Switch "arrow" to "button" in the listing, starting with the line containing "Click the bookmark" and going on through the line containing "click(30, 280)", and give back only those lines with nothing else changed.

-- Start --

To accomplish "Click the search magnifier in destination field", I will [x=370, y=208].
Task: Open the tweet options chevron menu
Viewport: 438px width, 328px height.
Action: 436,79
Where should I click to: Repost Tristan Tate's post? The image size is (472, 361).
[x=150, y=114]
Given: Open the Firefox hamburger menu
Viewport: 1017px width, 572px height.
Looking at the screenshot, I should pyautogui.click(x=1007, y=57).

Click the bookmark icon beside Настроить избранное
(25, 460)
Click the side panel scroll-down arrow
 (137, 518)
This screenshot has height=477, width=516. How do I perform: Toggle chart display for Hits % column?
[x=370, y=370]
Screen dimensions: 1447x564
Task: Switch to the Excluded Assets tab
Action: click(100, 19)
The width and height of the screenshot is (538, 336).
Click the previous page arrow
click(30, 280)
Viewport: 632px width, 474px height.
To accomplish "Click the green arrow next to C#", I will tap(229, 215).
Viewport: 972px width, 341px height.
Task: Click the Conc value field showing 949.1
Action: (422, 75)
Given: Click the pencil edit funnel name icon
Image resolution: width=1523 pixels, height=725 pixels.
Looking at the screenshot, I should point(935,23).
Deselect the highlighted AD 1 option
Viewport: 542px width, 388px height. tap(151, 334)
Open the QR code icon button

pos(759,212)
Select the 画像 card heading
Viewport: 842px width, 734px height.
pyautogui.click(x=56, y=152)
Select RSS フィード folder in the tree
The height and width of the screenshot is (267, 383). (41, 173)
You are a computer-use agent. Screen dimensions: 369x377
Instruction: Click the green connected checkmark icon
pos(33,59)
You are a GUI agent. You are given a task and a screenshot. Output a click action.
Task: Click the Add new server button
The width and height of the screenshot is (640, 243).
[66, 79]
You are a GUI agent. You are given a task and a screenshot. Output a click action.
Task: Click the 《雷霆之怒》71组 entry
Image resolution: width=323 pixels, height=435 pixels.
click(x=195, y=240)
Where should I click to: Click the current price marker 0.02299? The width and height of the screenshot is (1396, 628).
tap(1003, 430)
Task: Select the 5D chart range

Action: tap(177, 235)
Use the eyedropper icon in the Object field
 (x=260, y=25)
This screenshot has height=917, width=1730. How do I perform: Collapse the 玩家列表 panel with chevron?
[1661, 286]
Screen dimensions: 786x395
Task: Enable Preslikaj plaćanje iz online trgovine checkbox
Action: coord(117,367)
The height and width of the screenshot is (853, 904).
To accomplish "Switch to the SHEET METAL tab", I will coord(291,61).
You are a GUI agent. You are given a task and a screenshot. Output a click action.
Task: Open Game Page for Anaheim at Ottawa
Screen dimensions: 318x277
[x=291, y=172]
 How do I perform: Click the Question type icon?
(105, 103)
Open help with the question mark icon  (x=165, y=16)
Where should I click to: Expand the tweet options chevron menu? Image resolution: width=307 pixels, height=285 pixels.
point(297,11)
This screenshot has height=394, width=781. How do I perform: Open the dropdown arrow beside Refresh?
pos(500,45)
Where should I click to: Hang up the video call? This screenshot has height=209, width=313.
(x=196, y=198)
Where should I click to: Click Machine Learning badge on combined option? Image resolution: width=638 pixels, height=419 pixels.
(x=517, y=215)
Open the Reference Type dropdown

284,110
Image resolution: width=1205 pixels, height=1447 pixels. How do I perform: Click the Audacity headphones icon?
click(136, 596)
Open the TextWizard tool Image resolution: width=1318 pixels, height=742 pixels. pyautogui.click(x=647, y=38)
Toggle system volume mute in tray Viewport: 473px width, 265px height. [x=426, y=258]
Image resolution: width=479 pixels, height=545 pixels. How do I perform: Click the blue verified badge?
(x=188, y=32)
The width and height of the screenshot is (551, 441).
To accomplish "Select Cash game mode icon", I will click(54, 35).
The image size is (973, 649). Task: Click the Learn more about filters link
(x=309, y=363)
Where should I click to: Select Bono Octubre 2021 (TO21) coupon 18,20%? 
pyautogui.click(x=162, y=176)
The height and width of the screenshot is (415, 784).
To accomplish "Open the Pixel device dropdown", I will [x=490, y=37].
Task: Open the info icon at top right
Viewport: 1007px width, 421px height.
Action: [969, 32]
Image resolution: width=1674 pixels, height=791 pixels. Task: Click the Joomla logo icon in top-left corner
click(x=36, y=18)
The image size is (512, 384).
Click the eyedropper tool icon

-- End --

» Answer to this problem
Click the bookmark icon beside Настроить избранное
(25, 460)
Click the side panel scroll-down button
 (137, 518)
This screenshot has height=477, width=516. How do I perform: Toggle chart display for Hits % column?
[x=370, y=370]
Screen dimensions: 1447x564
Task: Switch to the Excluded Assets tab
Action: click(100, 19)
The width and height of the screenshot is (538, 336).
Click the previous page button
click(30, 280)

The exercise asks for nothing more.